What you need to do: Your answer should restate each line of the data below word for word.

Recorded information:

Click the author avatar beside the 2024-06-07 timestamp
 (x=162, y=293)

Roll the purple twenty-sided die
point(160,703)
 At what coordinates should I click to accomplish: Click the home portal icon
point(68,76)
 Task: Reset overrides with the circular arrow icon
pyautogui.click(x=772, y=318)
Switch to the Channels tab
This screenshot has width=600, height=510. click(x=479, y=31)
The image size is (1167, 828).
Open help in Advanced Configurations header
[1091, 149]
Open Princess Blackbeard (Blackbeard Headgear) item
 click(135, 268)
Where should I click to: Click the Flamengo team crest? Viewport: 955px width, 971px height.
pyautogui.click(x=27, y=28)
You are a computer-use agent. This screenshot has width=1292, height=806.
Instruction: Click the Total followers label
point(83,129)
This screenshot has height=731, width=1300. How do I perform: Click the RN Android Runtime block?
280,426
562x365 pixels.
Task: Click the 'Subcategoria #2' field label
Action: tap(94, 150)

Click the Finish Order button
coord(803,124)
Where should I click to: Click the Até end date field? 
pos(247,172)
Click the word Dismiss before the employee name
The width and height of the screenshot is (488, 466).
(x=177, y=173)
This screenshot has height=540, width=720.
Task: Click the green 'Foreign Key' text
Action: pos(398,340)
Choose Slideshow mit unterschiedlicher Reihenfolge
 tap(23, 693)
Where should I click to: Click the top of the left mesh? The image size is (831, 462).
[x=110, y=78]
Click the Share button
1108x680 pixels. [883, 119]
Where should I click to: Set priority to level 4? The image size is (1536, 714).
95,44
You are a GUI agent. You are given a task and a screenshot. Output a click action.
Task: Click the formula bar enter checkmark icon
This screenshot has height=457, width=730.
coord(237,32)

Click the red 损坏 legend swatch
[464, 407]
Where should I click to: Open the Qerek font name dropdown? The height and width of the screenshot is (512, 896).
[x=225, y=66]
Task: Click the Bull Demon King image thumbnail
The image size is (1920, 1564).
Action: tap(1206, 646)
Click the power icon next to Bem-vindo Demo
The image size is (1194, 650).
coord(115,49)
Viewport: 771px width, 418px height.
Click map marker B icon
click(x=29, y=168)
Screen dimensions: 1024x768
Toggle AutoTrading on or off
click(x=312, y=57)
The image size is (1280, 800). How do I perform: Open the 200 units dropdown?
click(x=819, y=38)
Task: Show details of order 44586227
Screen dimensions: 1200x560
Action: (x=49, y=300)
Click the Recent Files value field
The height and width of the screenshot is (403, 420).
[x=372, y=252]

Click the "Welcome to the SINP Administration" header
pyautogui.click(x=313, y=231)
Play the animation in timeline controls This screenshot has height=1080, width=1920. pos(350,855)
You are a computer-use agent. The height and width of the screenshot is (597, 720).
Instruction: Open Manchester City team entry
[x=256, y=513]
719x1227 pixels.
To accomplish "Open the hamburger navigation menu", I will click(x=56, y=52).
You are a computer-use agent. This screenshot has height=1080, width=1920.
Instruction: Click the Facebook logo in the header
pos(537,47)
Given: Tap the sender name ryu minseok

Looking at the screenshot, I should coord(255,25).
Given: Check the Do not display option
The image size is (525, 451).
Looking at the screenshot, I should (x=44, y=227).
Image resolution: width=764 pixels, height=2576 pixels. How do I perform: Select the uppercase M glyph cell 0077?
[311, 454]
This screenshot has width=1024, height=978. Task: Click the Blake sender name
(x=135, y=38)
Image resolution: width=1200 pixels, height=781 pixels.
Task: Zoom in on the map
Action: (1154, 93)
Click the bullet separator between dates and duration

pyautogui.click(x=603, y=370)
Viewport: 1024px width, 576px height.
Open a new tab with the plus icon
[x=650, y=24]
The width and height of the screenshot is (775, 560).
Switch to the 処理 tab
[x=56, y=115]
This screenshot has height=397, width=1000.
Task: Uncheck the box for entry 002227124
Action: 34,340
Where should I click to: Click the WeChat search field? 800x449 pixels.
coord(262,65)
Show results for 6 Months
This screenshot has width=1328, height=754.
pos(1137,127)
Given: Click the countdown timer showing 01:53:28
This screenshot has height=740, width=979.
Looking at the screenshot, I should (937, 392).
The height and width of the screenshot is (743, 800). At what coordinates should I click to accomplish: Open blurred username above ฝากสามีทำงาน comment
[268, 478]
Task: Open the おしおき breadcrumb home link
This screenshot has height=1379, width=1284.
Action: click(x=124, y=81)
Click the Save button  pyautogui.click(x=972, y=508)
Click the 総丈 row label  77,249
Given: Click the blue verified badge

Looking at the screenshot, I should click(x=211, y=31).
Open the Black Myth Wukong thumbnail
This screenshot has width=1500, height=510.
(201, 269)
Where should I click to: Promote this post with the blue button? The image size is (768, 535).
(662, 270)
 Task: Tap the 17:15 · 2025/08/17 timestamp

Written answer:
Click the author avatar beside the 2024-06-07 timestamp
 (x=162, y=293)

Roll the purple twenty-sided die
point(160,703)
 At what coordinates should I click to accomplish: Click the home portal icon
point(68,76)
 Task: Reset overrides with the circular arrow icon
pyautogui.click(x=772, y=318)
Switch to the Channels tab
This screenshot has width=600, height=510. click(x=479, y=31)
The image size is (1167, 828).
Open help in Advanced Configurations header
[1091, 149]
Open Princess Blackbeard (Blackbeard Headgear) item
 click(135, 268)
Where should I click to: Click the Flamengo team crest? Viewport: 955px width, 971px height.
pyautogui.click(x=27, y=28)
You are a computer-use agent. This screenshot has width=1292, height=806.
Instruction: Click the Total followers label
point(83,129)
This screenshot has height=731, width=1300. How do I perform: Click the RN Android Runtime block?
280,426
562x365 pixels.
Task: Click the 'Subcategoria #2' field label
Action: tap(94, 150)

Click the Finish Order button
coord(803,124)
Where should I click to: Click the Até end date field? 
pos(247,172)
Click the word Dismiss before the employee name
The width and height of the screenshot is (488, 466).
(x=177, y=173)
This screenshot has height=540, width=720.
Task: Click the green 'Foreign Key' text
Action: pos(398,340)
Choose Slideshow mit unterschiedlicher Reihenfolge
 tap(23, 693)
Where should I click to: Click the top of the left mesh? The image size is (831, 462).
[x=110, y=78]
Click the Share button
1108x680 pixels. [883, 119]
Where should I click to: Set priority to level 4? The image size is (1536, 714).
95,44
You are a GUI agent. You are given a task and a screenshot. Output a click action.
Task: Click the formula bar enter checkmark icon
This screenshot has height=457, width=730.
coord(237,32)

Click the red 损坏 legend swatch
[464, 407]
Where should I click to: Open the Qerek font name dropdown? The height and width of the screenshot is (512, 896).
[x=225, y=66]
Task: Click the Bull Demon King image thumbnail
The image size is (1920, 1564).
Action: tap(1206, 646)
Click the power icon next to Bem-vindo Demo
The image size is (1194, 650).
coord(115,49)
Viewport: 771px width, 418px height.
Click map marker B icon
click(x=29, y=168)
Screen dimensions: 1024x768
Toggle AutoTrading on or off
click(x=312, y=57)
The image size is (1280, 800). How do I perform: Open the 200 units dropdown?
click(x=819, y=38)
Task: Show details of order 44586227
Screen dimensions: 1200x560
Action: (x=49, y=300)
Click the Recent Files value field
The height and width of the screenshot is (403, 420).
[x=372, y=252]

Click the "Welcome to the SINP Administration" header
pyautogui.click(x=313, y=231)
Play the animation in timeline controls This screenshot has height=1080, width=1920. pos(350,855)
You are a computer-use agent. The height and width of the screenshot is (597, 720).
Instruction: Open Manchester City team entry
[x=256, y=513]
719x1227 pixels.
To accomplish "Open the hamburger navigation menu", I will click(x=56, y=52).
You are a computer-use agent. This screenshot has height=1080, width=1920.
Instruction: Click the Facebook logo in the header
pos(537,47)
Given: Tap the sender name ryu minseok

Looking at the screenshot, I should coord(255,25).
Given: Check the Do not display option
The image size is (525, 451).
Looking at the screenshot, I should (x=44, y=227).
Image resolution: width=764 pixels, height=2576 pixels. How do I perform: Select the uppercase M glyph cell 0077?
[311, 454]
This screenshot has width=1024, height=978. Task: Click the Blake sender name
(x=135, y=38)
Image resolution: width=1200 pixels, height=781 pixels.
Task: Zoom in on the map
Action: (1154, 93)
Click the bullet separator between dates and duration

pyautogui.click(x=603, y=370)
Viewport: 1024px width, 576px height.
Open a new tab with the plus icon
[x=650, y=24]
The width and height of the screenshot is (775, 560).
Switch to the 処理 tab
[x=56, y=115]
This screenshot has height=397, width=1000.
Task: Uncheck the box for entry 002227124
Action: 34,340
Where should I click to: Click the WeChat search field? 800x449 pixels.
coord(262,65)
Show results for 6 Months
This screenshot has width=1328, height=754.
pos(1137,127)
Given: Click the countdown timer showing 01:53:28
This screenshot has height=740, width=979.
Looking at the screenshot, I should (937, 392).
The height and width of the screenshot is (743, 800). At what coordinates should I click to accomplish: Open blurred username above ฝากสามีทำงาน comment
[268, 478]
Task: Open the おしおき breadcrumb home link
This screenshot has height=1379, width=1284.
Action: click(x=124, y=81)
Click the Save button  pyautogui.click(x=972, y=508)
Click the 総丈 row label  77,249
Given: Click the blue verified badge

Looking at the screenshot, I should click(x=211, y=31).
Open the Black Myth Wukong thumbnail
This screenshot has width=1500, height=510.
(201, 269)
Where should I click to: Promote this post with the blue button? The image size is (768, 535).
(662, 270)
 Task: Tap the 17:15 · 2025/08/17 timestamp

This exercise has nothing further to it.